[Assignment]:
Once you have read the data below, please repeat all of it exactly.

Saved entries:
== == ==
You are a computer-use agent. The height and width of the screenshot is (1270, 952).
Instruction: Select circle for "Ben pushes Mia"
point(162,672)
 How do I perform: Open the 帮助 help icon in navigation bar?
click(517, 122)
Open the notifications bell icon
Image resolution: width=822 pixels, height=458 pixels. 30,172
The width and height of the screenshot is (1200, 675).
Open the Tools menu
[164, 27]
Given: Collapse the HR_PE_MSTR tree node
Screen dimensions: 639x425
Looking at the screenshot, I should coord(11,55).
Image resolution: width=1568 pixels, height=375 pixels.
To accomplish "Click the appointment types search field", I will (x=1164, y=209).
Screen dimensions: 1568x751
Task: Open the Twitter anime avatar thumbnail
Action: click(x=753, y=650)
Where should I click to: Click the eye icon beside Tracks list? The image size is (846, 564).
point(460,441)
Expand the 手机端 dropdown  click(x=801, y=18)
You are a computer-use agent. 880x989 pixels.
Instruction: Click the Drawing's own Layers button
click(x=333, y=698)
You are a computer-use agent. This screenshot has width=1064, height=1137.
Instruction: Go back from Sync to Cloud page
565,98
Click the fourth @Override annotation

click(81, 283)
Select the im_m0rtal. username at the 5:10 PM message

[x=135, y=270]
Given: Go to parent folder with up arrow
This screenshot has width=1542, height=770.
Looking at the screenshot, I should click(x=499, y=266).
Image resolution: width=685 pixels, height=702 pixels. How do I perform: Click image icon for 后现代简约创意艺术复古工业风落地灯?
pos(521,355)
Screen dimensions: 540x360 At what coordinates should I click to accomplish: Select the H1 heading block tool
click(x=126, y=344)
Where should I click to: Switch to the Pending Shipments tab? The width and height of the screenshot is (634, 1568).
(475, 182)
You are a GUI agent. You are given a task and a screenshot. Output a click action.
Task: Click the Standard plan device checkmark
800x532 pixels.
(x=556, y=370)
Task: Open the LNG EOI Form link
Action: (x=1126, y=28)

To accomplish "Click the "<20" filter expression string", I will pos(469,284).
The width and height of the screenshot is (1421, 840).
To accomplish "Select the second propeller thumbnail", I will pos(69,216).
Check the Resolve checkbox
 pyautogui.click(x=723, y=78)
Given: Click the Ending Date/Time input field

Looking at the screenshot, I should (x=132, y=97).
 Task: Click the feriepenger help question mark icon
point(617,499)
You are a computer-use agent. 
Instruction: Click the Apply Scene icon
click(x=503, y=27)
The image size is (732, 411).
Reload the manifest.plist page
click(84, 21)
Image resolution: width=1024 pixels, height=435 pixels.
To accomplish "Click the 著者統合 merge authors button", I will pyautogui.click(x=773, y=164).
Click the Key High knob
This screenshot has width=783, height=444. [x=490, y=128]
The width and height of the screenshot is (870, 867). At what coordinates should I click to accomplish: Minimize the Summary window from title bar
== == ==
[Solution to the exercise]:
You are a computer-use agent. The height and width of the screenshot is (1270, 952).
Instruction: Select circle for "Ben pushes Mia"
point(162,672)
 How do I perform: Open the 帮助 help icon in navigation bar?
click(517, 122)
Open the notifications bell icon
Image resolution: width=822 pixels, height=458 pixels. 30,172
The width and height of the screenshot is (1200, 675).
Open the Tools menu
[164, 27]
Given: Collapse the HR_PE_MSTR tree node
Screen dimensions: 639x425
Looking at the screenshot, I should coord(11,55).
Image resolution: width=1568 pixels, height=375 pixels.
To accomplish "Click the appointment types search field", I will (x=1164, y=209).
Screen dimensions: 1568x751
Task: Open the Twitter anime avatar thumbnail
Action: click(x=753, y=650)
Where should I click to: Click the eye icon beside Tracks list? The image size is (846, 564).
point(460,441)
Expand the 手机端 dropdown  click(x=801, y=18)
You are a computer-use agent. 880x989 pixels.
Instruction: Click the Drawing's own Layers button
click(x=333, y=698)
You are a computer-use agent. This screenshot has width=1064, height=1137.
Instruction: Go back from Sync to Cloud page
565,98
Click the fourth @Override annotation

click(81, 283)
Select the im_m0rtal. username at the 5:10 PM message

[x=135, y=270]
Given: Go to parent folder with up arrow
This screenshot has width=1542, height=770.
Looking at the screenshot, I should click(x=499, y=266).
Image resolution: width=685 pixels, height=702 pixels. How do I perform: Click image icon for 后现代简约创意艺术复古工业风落地灯?
pos(521,355)
Screen dimensions: 540x360 At what coordinates should I click to accomplish: Select the H1 heading block tool
click(x=126, y=344)
Where should I click to: Switch to the Pending Shipments tab? The width and height of the screenshot is (634, 1568).
(475, 182)
You are a GUI agent. You are given a task and a screenshot. Output a click action.
Task: Click the Standard plan device checkmark
800x532 pixels.
(x=556, y=370)
Task: Open the LNG EOI Form link
Action: (x=1126, y=28)

To accomplish "Click the "<20" filter expression string", I will pos(469,284).
The width and height of the screenshot is (1421, 840).
To accomplish "Select the second propeller thumbnail", I will pos(69,216).
Check the Resolve checkbox
 pyautogui.click(x=723, y=78)
Given: Click the Ending Date/Time input field

Looking at the screenshot, I should (x=132, y=97).
 Task: Click the feriepenger help question mark icon
point(617,499)
You are a computer-use agent. 
Instruction: Click the Apply Scene icon
click(x=503, y=27)
The image size is (732, 411).
Reload the manifest.plist page
click(84, 21)
Image resolution: width=1024 pixels, height=435 pixels.
To accomplish "Click the 著者統合 merge authors button", I will pyautogui.click(x=773, y=164).
Click the Key High knob
This screenshot has width=783, height=444. [x=490, y=128]
The width and height of the screenshot is (870, 867). At what coordinates should I click to accomplish: Minimize the Summary window from title bar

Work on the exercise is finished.